The simulations were performed using a commercially available electromagnetic simulation suite, CST Studio by 3DS Simulia [35]. The backscattered spectral signatures are computed after illuminating the tag by a horizontal plane wave and were observed using an RCS probe placed in the far-field, at a distance of 1 m from the tag. The tag's backscattered RCS responses are shown in Fig. 6, where each data bit B1, B2, B3 … B18 have 1:1 correspondence with resonators R 1, R 2, R 3R 18. From a data coding point of view, B1 and B18 were treated as the least-significant bit and most-significant bit, respectively. Each resonator gives a distinct spectral signature dip in its RCS response which is treated as data bit “1,” while the absence of a resonator corresponds to a smooth curve which is treated as data bit “0.” As a proof of data encoding capability, four different data combinations are presented by altering the number and sequence of resonators.

Fig. 6. 18-bit tag RCS response, bit (B1) corresponds to the resonator (R 1) and vice versa.

Specifically, data were encoded by the removal of resonators R 17 and R 6, resulting in spectral signature codes of “101111111111111111” and “111111111111011111,” respectively. The resulting RCS of these two cases and that of all bits present are shown in Figs 7(a)–7(c). Additionally, the tag RCS responses were simulated with different substrates, for example, Taconic TLX-0, PET, and conducting layers such as silver and gold with a difference of <5% on an average.

Fig. 7. Different data encoding with a minimum guard band of 0.17 GHz were achieved by removing: (a) all slots, (b) slot seventeenth, and (c) slot sixth.

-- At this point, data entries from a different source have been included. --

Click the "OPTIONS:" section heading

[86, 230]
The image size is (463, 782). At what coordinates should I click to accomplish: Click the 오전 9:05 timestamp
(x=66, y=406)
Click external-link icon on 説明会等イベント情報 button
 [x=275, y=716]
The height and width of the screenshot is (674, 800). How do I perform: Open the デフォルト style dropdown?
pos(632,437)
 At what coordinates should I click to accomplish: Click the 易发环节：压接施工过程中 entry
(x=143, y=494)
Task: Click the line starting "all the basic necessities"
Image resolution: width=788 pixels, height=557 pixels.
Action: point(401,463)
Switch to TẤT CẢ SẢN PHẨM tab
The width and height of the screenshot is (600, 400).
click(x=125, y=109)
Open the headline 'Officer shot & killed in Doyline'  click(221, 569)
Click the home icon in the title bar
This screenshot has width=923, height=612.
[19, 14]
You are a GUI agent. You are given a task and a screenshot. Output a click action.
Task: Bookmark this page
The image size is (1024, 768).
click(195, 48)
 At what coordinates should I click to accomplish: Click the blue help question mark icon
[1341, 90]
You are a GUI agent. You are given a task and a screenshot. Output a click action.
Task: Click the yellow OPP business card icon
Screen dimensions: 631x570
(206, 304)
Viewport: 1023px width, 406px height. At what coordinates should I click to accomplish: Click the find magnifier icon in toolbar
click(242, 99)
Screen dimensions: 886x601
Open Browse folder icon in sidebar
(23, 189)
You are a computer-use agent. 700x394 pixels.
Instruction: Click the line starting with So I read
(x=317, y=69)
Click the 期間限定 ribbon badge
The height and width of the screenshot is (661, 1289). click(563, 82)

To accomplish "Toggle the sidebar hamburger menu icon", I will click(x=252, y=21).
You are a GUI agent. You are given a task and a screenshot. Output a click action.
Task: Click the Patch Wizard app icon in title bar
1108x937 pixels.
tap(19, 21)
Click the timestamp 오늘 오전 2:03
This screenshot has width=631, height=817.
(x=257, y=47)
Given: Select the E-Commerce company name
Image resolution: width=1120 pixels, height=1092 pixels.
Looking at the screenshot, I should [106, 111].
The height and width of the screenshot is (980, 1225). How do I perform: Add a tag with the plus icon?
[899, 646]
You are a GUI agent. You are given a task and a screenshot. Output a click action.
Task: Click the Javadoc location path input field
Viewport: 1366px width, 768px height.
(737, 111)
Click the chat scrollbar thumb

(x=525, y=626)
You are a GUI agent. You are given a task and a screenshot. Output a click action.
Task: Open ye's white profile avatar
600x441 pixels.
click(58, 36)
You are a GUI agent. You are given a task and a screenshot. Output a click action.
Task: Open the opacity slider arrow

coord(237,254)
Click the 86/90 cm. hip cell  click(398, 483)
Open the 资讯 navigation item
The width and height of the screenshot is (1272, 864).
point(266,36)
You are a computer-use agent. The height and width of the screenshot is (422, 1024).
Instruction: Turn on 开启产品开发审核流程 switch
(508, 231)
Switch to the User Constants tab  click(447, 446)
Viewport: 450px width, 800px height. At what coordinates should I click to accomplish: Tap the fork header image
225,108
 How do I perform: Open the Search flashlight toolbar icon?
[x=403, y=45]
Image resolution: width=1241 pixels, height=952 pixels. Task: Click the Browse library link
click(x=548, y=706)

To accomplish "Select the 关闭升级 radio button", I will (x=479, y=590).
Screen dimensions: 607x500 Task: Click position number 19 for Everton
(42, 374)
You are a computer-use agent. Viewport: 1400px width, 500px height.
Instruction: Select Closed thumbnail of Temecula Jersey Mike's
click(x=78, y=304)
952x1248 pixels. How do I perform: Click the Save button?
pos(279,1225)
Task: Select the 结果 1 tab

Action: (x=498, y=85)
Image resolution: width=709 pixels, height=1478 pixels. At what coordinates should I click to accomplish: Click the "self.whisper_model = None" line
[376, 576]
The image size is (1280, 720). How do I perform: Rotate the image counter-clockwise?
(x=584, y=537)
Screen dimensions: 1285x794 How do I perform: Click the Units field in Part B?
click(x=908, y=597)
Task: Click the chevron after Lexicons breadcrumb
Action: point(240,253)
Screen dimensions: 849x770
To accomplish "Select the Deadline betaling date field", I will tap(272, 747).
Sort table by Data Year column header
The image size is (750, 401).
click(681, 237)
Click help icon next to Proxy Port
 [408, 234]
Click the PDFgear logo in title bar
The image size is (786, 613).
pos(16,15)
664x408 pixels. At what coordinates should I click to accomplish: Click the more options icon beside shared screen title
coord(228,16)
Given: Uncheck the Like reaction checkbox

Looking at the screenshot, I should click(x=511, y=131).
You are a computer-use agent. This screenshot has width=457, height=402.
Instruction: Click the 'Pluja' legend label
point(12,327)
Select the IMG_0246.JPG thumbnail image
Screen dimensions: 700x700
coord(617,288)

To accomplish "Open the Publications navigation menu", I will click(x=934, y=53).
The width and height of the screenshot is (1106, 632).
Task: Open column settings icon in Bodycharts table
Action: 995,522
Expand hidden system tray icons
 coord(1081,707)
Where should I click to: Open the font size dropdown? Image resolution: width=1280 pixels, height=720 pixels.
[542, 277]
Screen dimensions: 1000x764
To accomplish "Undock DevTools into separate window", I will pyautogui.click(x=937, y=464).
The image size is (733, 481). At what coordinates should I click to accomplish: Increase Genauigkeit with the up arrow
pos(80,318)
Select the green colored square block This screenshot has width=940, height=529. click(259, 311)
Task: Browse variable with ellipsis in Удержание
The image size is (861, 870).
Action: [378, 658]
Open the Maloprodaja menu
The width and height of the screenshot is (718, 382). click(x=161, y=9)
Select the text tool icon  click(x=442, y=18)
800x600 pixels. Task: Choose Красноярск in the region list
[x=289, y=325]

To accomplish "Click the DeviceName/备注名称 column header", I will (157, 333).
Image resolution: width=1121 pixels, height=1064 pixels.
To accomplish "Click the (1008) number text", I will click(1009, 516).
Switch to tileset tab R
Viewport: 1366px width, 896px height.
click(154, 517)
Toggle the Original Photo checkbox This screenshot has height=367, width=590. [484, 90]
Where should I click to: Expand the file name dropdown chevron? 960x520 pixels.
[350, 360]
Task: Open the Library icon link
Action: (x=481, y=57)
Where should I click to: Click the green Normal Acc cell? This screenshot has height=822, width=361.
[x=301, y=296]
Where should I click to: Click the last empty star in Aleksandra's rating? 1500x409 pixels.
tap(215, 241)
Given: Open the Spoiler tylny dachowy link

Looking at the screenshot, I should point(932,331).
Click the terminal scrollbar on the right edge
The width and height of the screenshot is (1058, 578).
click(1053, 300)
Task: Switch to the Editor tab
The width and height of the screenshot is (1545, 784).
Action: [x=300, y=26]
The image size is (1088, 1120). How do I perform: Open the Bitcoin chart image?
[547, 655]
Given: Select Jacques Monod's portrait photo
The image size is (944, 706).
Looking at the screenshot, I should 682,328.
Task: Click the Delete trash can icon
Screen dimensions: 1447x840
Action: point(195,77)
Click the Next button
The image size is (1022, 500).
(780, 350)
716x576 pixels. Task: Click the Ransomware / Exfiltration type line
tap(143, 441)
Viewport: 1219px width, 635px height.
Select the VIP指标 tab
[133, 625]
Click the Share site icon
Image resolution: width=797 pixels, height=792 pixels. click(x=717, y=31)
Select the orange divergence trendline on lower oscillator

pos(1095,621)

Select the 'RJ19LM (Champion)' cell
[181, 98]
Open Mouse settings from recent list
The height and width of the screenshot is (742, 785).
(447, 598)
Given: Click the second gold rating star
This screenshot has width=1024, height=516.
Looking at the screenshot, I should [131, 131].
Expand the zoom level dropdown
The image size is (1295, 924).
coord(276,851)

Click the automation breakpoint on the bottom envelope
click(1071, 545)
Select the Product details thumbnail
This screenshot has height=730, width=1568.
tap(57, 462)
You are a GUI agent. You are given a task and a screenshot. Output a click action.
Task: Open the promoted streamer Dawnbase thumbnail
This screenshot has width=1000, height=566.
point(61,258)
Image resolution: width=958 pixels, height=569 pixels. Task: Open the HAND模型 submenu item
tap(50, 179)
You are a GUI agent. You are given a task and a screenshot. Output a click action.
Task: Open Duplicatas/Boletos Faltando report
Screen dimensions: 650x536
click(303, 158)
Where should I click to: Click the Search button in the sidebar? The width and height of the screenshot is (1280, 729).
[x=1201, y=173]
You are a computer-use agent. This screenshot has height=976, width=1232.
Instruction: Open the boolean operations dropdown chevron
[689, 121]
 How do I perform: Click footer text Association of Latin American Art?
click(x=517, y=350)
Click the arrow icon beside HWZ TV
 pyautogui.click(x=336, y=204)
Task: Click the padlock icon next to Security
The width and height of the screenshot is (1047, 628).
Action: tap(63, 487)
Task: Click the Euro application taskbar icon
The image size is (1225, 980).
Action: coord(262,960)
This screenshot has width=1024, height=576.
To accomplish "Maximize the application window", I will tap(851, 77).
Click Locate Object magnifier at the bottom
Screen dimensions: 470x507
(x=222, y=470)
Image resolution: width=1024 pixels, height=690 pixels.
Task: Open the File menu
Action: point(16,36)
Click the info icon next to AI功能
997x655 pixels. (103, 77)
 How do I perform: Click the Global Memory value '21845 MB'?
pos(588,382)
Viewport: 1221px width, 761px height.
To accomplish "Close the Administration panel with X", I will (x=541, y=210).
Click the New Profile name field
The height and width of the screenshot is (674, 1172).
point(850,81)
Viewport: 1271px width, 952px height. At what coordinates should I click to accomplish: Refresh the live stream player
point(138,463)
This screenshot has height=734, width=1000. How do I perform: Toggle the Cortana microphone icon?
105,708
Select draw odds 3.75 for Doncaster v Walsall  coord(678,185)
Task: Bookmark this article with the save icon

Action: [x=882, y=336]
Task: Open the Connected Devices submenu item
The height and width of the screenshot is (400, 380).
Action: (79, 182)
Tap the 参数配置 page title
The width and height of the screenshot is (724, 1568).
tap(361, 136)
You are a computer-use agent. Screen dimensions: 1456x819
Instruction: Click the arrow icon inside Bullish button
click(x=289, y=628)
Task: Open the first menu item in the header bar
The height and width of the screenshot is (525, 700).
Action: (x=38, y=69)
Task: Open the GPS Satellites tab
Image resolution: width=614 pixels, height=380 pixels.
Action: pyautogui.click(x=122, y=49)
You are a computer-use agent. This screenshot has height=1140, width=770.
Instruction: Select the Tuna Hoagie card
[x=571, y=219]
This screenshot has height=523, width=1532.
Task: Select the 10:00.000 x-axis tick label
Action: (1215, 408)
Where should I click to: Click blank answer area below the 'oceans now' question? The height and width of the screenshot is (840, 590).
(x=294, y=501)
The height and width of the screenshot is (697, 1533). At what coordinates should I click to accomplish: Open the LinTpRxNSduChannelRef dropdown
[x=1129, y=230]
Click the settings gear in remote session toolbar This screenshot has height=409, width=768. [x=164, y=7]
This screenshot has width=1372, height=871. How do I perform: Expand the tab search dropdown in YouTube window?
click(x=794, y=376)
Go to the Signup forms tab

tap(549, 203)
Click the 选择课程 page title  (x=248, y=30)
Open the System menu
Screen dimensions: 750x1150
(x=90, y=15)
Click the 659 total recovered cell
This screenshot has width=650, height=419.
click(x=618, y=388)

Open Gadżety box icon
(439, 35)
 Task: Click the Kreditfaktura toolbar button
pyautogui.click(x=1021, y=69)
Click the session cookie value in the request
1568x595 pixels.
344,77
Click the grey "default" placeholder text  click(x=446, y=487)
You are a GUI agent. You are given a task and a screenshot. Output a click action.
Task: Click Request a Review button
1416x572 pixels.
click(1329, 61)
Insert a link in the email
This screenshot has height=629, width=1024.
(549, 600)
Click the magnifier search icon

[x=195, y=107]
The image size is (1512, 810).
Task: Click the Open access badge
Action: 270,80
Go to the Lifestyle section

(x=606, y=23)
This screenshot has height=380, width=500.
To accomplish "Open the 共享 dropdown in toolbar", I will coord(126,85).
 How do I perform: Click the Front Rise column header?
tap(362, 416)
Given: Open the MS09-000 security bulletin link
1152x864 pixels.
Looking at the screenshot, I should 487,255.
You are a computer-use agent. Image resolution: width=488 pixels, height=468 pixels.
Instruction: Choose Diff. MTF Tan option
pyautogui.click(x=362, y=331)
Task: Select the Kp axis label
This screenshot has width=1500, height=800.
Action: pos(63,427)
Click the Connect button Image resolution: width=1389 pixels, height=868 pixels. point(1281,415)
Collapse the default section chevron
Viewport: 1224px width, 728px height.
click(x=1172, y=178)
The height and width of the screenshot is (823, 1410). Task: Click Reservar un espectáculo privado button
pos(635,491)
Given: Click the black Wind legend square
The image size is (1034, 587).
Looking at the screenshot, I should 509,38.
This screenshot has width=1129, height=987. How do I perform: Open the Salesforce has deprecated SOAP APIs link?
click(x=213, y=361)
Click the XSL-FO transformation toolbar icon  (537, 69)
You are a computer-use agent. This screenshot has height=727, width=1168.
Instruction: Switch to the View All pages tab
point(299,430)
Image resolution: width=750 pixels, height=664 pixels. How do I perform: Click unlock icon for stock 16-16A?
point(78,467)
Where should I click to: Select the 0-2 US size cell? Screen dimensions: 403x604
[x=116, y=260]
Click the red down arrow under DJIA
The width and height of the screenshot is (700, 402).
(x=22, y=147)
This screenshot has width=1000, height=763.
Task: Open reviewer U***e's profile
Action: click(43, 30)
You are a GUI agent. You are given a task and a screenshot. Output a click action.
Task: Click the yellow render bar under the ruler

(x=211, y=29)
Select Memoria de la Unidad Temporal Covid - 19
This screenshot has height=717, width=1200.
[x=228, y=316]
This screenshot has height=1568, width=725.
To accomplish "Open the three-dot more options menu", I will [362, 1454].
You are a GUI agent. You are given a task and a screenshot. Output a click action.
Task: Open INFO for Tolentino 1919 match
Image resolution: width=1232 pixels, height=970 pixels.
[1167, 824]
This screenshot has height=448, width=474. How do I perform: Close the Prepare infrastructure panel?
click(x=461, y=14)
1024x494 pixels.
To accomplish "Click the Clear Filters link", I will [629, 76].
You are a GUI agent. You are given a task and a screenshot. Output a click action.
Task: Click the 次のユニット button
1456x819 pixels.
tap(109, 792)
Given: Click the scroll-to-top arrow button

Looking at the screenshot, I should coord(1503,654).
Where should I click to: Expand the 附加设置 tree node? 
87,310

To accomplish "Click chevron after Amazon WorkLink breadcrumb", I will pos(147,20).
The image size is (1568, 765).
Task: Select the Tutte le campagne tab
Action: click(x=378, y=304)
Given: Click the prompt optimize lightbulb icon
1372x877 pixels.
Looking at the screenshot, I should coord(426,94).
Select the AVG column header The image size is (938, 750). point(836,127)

The sensitivity of tags to the angle of incidence of excitation was investigated, and it was observed that the spectral signatures are unaffected by incidence angles of θ-or-Φ up to 30° (Fig. 8). However, a downward shift in the RCS signatures was observed as the angle of incidence further increased to θ-or-Φ = 60°, however, the tags RCS response is still detectable. This downward impact is increased when θ-or-Φ angles increased to 90°, along with some vanishing RCS signatures. Because the incident EM field does not couple with into the slots when the tag is illuminated from the edge. Thus, at these angles (θ-or-Φ = 60) some of the signatures disappear and some cause a reduction in the backscattering level.

Fig. 8. Theoretical results of elevation “θ” and “Φ” angles of incidence for the proposed chipless tag.

The operation and physics of the proposed tag can be understood with the help of its surface current density and reflected power pattern, as shown in Figs 9(a)–9(d). The tag is excited by a horizontal plane wave from the z + direction at a 100 cm distance. Figure 9(a) shows that R 18 has a surface current density of 0.35 A/m at 2.02 GHz, which is its resonance frequency. In the same way, using the resonance frequencies of 2.89 and 12.64 GHz which give a 0.669 and 0.05 A/m surface current density on their corresponding resonators R 15 and spiral resonator (R 1), respectively. The higher current densities for their respective center resonance frequencies are showing a reflection of the plane wave by each resonator in the z + direction. Each resonator has a single resonance frequency at which it has maximum surface current density distribution, and the rest of the resonators have minimum surface current densities. Additionally, it has also been observed that the highest current distribution 0.669 A/m of R 15 gives a higher spectral signature as compared to R 1 and R 18, which means the higher surface current density will give a higher spectral signature. The far-field pattern of 3-D reflected power can be seen in Fig. 9(d), which gives a reflected power pattern in all “Φ” and “θ” angles at 6.87 GHz.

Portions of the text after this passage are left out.